TASK REQUIREMENTS:
Reproduce verbatim the data from the line containing "The image size is (800, 432)." through the line containing "[x=470, y=807]", both lines included.

RECORDS FOR THIS EXERCISE:
------------------------------------------------------------
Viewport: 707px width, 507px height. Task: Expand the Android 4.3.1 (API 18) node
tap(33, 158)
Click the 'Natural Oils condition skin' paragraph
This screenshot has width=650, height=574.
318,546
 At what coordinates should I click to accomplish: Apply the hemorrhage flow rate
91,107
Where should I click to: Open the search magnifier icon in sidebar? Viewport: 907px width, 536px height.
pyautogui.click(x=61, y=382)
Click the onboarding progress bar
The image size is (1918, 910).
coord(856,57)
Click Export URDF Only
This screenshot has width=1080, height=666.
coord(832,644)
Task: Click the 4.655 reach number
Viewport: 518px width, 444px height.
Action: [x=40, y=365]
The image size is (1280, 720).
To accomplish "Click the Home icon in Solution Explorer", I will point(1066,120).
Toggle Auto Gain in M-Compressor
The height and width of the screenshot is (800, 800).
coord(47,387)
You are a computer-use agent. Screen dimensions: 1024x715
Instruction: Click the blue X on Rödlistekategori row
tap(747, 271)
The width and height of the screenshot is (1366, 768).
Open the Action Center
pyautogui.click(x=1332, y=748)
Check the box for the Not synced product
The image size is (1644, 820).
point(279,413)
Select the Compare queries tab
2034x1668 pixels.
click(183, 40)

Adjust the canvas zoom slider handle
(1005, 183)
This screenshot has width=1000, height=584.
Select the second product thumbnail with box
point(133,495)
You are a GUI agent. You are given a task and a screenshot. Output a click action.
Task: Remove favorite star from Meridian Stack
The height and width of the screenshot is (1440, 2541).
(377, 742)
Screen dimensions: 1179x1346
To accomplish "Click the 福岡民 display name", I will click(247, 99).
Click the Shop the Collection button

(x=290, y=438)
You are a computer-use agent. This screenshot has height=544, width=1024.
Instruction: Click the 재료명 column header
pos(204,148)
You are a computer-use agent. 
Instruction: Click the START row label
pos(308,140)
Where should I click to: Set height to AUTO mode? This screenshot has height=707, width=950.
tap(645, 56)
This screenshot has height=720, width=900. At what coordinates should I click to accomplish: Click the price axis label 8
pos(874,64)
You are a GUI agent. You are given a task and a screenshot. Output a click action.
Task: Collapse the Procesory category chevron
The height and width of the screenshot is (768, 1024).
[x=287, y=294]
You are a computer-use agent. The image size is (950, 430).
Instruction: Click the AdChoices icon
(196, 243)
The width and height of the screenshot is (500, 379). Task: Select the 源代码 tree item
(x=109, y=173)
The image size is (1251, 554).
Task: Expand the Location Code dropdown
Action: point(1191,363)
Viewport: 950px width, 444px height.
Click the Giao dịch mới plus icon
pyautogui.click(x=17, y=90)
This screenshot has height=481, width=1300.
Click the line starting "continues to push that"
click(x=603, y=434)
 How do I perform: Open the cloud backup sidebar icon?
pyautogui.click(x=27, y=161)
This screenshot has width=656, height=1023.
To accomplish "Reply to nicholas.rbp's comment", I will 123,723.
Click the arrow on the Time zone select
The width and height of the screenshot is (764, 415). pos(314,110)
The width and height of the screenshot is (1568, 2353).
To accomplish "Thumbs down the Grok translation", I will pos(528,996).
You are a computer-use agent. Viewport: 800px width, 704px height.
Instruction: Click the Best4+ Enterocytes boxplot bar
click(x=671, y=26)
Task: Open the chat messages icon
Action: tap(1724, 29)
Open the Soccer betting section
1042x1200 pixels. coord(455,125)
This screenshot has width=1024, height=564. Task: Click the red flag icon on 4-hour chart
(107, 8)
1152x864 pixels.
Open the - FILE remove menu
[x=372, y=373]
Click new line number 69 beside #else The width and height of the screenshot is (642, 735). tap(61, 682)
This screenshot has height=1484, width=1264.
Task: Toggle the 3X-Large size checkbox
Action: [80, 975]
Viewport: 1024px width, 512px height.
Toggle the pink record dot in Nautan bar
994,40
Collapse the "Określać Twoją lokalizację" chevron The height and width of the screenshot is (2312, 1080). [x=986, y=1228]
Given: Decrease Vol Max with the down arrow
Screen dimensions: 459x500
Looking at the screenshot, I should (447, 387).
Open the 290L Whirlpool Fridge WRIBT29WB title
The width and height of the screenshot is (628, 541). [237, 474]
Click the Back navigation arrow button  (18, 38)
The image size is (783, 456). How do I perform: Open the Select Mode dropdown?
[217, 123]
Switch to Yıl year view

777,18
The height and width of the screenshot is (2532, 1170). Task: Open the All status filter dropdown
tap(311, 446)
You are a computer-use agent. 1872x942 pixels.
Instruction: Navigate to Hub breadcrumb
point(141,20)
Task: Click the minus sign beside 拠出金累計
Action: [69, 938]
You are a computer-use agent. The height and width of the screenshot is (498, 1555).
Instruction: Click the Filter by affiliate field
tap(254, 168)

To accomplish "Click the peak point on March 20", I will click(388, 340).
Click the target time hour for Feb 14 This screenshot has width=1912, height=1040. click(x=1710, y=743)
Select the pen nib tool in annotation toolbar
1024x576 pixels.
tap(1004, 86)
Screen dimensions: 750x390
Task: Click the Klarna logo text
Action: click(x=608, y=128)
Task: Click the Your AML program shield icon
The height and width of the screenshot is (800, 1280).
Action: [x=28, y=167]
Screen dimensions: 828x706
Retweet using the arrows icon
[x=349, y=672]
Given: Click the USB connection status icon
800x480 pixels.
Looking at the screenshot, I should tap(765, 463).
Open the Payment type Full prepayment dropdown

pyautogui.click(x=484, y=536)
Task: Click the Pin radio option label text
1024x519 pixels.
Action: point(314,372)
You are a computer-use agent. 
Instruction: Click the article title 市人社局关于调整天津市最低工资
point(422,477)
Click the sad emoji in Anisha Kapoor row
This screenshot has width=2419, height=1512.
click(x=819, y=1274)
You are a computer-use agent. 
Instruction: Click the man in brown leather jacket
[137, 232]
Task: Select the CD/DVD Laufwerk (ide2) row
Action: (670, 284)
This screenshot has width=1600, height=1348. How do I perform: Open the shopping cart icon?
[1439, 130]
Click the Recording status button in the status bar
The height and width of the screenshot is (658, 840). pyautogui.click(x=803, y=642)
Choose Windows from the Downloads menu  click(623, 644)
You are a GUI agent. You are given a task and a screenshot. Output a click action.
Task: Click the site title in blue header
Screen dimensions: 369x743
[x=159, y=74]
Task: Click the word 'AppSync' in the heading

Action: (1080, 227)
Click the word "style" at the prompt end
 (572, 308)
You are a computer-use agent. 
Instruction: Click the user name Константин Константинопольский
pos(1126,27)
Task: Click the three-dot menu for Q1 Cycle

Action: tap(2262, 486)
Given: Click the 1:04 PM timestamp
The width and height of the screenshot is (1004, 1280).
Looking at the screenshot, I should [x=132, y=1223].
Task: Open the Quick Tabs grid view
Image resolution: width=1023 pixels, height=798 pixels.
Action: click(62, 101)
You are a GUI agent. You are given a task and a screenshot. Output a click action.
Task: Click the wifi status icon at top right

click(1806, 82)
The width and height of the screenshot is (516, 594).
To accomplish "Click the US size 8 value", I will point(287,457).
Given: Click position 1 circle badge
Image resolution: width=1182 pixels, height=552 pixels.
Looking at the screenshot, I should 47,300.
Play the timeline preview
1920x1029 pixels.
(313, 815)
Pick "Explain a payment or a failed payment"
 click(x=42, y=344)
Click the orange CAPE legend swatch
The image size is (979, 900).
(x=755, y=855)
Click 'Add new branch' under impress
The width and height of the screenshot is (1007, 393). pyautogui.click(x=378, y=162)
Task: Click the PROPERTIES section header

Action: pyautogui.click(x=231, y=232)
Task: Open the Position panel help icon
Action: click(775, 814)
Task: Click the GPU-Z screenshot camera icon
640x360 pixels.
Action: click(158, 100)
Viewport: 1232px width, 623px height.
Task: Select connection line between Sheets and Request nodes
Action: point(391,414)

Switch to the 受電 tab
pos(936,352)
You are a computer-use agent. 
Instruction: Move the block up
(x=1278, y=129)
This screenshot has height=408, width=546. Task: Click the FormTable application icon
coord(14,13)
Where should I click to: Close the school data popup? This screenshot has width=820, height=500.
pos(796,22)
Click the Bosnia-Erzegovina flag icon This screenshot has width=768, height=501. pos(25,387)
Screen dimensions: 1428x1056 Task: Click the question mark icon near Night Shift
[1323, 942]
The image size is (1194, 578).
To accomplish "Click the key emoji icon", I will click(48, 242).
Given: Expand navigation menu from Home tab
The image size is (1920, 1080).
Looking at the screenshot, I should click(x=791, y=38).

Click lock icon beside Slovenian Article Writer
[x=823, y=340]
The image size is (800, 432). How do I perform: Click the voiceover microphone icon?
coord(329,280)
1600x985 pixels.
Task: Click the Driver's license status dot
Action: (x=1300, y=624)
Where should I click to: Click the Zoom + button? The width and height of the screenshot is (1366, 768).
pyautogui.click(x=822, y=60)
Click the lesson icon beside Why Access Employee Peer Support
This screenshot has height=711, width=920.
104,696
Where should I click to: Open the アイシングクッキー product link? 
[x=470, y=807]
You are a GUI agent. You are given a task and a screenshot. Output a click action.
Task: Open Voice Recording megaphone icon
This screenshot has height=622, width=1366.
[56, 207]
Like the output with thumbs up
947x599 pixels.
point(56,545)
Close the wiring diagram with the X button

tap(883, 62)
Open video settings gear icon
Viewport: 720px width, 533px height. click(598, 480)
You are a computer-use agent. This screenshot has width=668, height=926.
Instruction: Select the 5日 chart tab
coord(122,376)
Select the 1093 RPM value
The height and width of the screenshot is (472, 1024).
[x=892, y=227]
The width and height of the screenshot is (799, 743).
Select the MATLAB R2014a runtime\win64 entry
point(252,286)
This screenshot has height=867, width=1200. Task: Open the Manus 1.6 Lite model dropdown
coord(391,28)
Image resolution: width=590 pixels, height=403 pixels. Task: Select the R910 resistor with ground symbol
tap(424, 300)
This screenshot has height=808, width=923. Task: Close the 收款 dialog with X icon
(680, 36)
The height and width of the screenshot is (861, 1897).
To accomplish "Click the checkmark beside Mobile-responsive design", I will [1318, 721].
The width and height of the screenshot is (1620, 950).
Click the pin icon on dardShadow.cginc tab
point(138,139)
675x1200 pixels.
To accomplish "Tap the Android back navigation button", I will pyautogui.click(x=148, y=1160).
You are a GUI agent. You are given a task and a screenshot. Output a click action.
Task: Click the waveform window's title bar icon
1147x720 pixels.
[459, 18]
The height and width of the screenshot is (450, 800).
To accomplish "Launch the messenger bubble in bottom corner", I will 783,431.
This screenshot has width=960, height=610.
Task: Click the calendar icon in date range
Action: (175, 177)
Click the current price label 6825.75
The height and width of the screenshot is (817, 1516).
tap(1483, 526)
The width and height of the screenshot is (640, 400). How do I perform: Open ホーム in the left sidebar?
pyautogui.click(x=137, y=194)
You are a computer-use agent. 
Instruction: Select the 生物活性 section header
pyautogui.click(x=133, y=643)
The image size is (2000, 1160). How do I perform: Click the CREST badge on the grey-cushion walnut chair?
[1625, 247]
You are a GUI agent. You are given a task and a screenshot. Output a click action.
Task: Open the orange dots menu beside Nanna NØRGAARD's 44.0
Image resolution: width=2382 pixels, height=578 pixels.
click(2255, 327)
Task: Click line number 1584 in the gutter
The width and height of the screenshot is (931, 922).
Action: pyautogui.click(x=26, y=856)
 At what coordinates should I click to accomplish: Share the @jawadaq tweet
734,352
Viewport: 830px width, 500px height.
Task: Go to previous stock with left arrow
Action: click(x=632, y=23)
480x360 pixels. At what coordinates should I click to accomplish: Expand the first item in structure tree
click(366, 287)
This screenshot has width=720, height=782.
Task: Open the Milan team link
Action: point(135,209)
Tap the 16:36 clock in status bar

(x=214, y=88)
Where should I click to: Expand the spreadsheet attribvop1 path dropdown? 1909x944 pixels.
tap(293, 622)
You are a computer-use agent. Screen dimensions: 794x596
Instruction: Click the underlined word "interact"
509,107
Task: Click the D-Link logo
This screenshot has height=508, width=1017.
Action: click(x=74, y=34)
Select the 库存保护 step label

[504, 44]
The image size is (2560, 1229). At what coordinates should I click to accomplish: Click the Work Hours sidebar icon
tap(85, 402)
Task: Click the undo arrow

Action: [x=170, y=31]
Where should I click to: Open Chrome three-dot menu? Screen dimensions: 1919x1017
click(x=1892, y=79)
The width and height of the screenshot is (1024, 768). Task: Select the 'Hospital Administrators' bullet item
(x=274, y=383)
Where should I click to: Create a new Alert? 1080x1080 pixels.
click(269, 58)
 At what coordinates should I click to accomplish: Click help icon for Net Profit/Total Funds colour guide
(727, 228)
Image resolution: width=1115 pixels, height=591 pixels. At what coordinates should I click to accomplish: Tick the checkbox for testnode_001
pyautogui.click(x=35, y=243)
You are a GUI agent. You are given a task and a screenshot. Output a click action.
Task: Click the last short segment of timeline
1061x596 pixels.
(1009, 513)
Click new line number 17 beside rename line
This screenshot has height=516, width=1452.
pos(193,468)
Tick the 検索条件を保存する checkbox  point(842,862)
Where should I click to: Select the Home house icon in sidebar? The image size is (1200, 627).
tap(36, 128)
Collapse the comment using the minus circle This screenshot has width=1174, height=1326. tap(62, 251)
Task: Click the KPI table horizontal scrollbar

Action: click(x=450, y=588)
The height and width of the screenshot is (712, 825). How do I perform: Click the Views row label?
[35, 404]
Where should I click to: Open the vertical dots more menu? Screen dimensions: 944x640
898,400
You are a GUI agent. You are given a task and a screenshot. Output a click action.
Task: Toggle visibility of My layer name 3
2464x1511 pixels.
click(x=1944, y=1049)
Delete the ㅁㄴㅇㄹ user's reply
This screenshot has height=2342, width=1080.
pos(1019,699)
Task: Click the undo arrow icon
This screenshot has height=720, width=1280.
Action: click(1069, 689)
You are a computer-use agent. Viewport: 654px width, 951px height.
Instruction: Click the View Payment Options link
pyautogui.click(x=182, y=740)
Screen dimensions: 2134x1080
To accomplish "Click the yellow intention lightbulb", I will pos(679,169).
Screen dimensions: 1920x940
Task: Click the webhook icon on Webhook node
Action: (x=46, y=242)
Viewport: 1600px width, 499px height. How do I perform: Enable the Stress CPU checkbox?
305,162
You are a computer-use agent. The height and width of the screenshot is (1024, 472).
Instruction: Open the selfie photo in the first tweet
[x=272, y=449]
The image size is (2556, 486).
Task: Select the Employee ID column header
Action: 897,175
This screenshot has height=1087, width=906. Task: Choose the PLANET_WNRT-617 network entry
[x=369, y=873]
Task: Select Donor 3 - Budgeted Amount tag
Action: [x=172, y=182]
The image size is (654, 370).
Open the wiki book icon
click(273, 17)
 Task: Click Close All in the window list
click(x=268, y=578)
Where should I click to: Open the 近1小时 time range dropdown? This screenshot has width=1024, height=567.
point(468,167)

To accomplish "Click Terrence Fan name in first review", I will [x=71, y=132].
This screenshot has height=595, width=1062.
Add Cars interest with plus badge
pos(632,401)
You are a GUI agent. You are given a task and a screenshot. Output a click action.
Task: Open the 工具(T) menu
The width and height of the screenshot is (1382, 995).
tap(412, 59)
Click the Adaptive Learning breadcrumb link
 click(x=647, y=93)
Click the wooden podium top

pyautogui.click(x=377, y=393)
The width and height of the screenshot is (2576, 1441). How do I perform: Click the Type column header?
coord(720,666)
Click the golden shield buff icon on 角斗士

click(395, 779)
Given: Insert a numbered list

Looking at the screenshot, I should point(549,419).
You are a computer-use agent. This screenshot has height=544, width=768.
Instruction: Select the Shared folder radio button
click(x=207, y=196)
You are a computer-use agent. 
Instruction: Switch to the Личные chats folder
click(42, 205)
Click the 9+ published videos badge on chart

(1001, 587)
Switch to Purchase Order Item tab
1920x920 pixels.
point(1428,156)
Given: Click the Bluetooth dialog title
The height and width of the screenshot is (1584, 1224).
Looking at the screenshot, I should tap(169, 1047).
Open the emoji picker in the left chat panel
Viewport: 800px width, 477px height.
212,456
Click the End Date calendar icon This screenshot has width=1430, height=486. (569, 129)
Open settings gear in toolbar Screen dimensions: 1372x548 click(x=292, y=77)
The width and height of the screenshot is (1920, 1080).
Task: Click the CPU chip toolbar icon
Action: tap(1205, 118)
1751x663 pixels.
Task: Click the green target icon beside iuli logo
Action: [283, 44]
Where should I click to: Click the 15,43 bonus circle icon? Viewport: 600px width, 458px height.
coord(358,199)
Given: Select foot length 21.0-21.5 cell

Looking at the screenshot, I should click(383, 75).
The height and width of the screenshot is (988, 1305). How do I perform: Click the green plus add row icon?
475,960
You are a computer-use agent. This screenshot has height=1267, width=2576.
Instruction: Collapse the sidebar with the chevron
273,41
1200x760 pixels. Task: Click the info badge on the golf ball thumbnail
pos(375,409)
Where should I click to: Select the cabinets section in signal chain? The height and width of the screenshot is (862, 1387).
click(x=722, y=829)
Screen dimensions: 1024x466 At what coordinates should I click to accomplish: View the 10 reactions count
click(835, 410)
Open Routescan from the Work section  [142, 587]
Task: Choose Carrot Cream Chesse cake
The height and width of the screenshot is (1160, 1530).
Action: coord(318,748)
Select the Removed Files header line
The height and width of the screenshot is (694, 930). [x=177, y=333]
------------------------------------------------------------
ANSWER TO THE PROBLEM:
The image size is (800, 432). How do I perform: Click the voiceover microphone icon?
coord(329,280)
1600x985 pixels.
Task: Click the Driver's license status dot
Action: (x=1300, y=624)
Where should I click to: Click the Zoom + button? The width and height of the screenshot is (1366, 768).
pyautogui.click(x=822, y=60)
Click the lesson icon beside Why Access Employee Peer Support
This screenshot has height=711, width=920.
104,696
Where should I click to: Open the アイシングクッキー product link? 
[x=470, y=807]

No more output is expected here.